Project description:Characterizing trait variation across different ecological scales in plant communities has been viewed as a way to gain insights into the mechanisms driving species coexistence. However, little is known about how changes in intraspecific and interspecific traits across sites influence species richness and community assembly, especially in understory herbaceous communities. Here we partitioned the variance of four functional traits (maximum height, leaf thickness, leaf area and specific leaf area) across four nested biological scales: individual, species, plot, and elevation to quantify the scale-dependent distributions of understory herbaceous trait variance.

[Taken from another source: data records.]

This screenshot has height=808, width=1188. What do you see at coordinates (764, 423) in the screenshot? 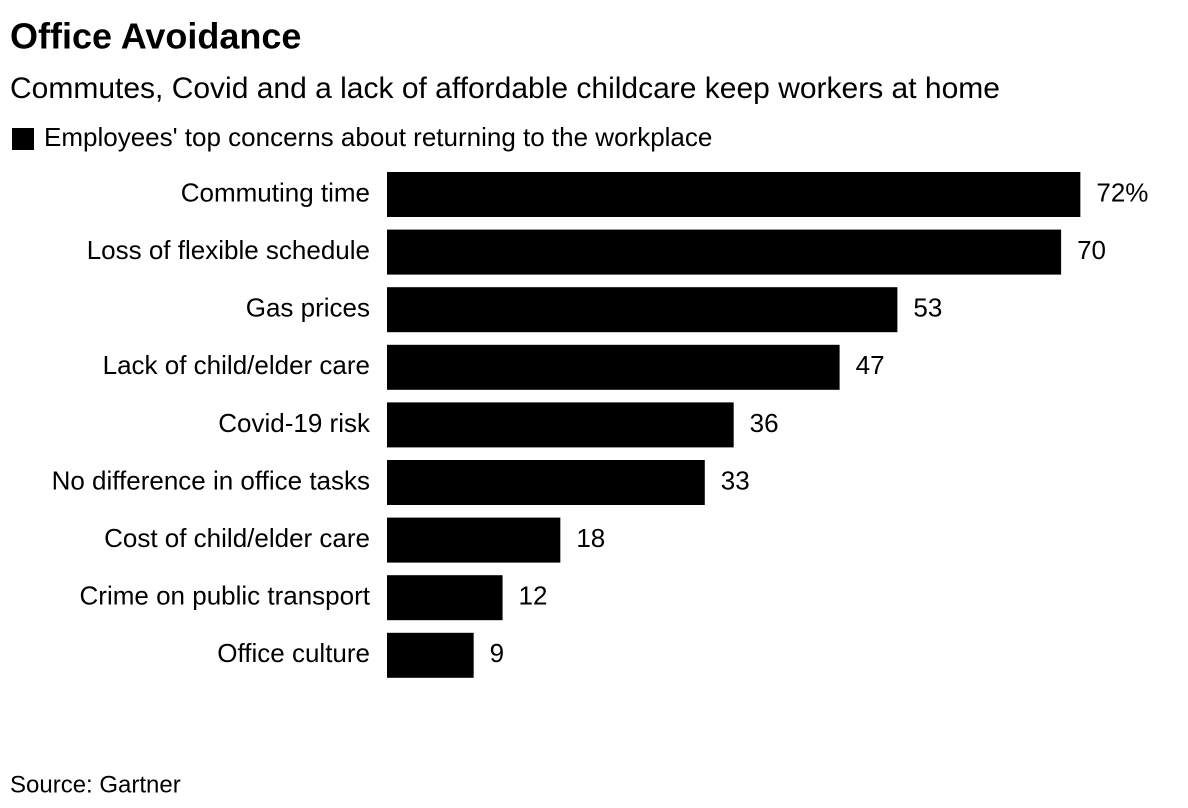
I see `value-label: 36` at bounding box center [764, 423].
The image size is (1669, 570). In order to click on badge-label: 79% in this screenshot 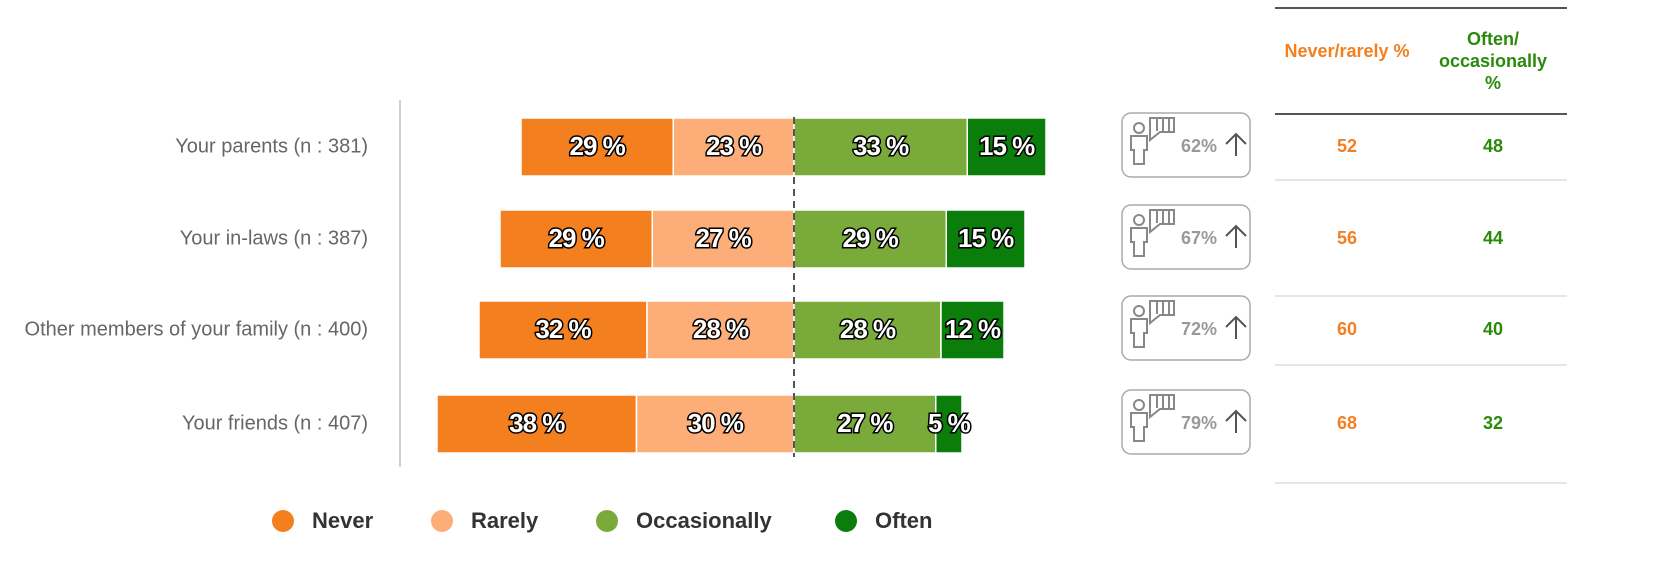, I will do `click(1199, 423)`.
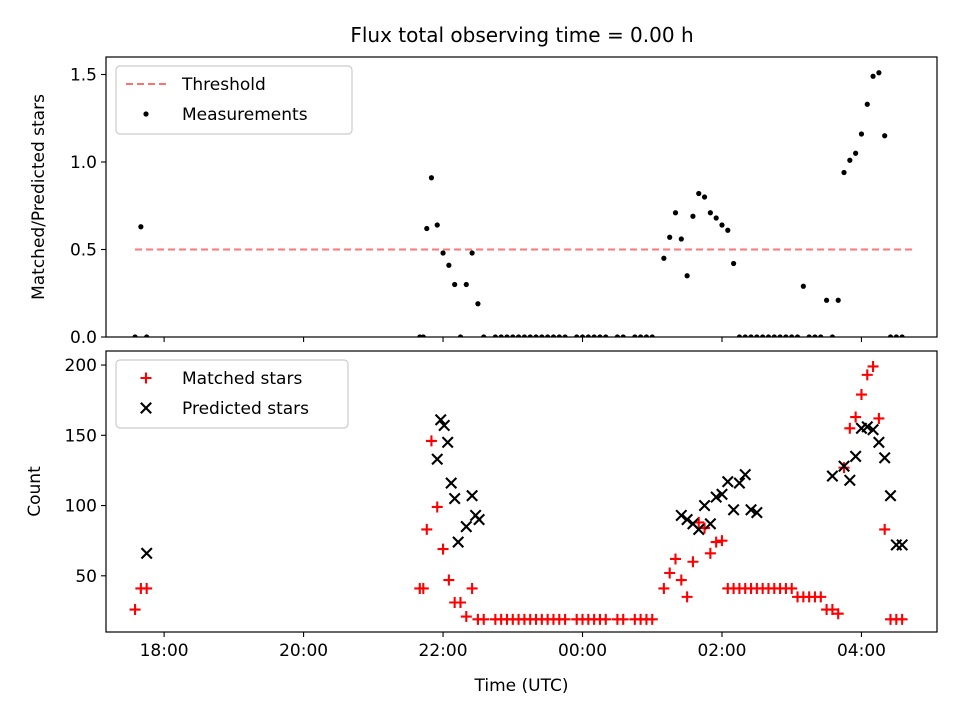 This screenshot has height=724, width=960. I want to click on legend-frame, so click(234, 100).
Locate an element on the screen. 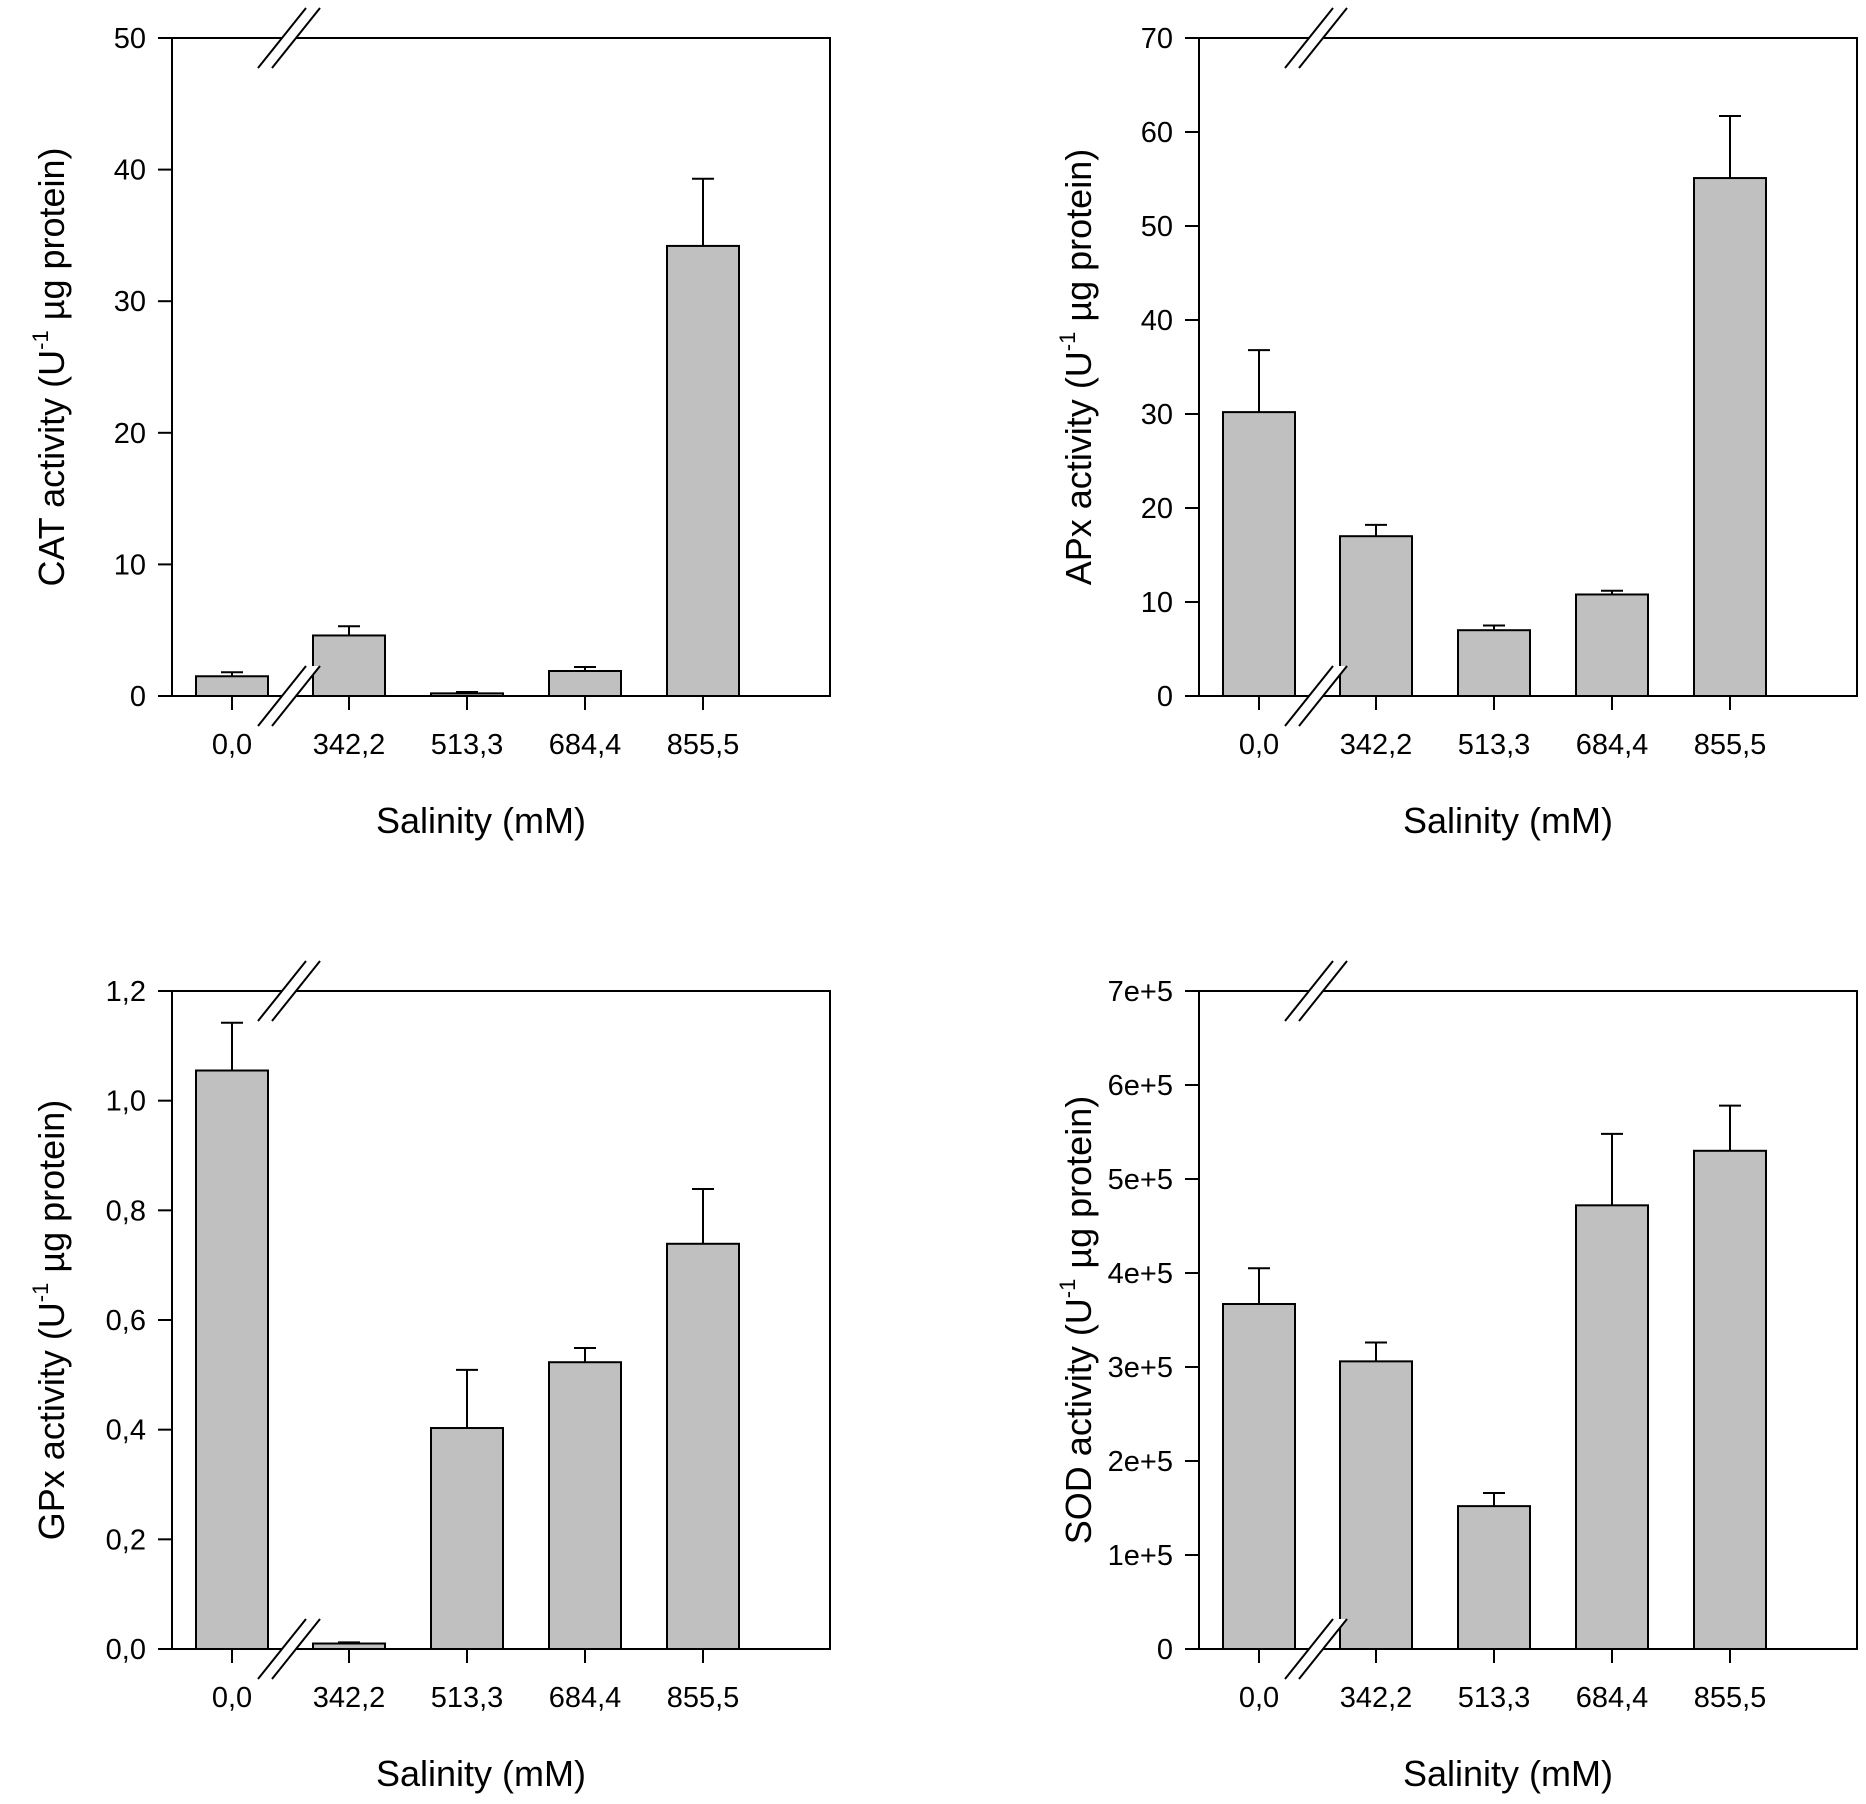 This screenshot has width=1866, height=1804. y-tick-label: 1,2 is located at coordinates (126, 992).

We also integrated the comparison of the trait variance ratios to null models to investigate the effects of different ecological processes on community assembly and functional diversity along a 1200-m elevational gradient in Yulong Mountain. We found interspecific trait variation was the main trait variation component for leaf traits, although intraspecific trait variation ranged from 10% to 28% of total variation. In particular, maximum height exhibited high plasticity, and intraspecific variation accounted for 44% of the total variation. Despite the fact that species composition varied across elevation and species richness decreased dramatically along the elevational gradient, there was little variance at our largest (elevation) scale in leaf traits and functional diversity remained constant along the elevational gradient, indicating that traits responded to smaller scale influences. External filtering was only observed at high elevations. However, strong internal filtering was detected along the entire elevational gradient in understory herbaceous communities, possibly due to competition. Our results provide evidence that species coexistence in understory herbaceous communities might be structured by differential niche-assembled processes. This approach -- integrating different biological scales of trait variation -- may provide a better understanding of the mechanisms involved in the structure of communities.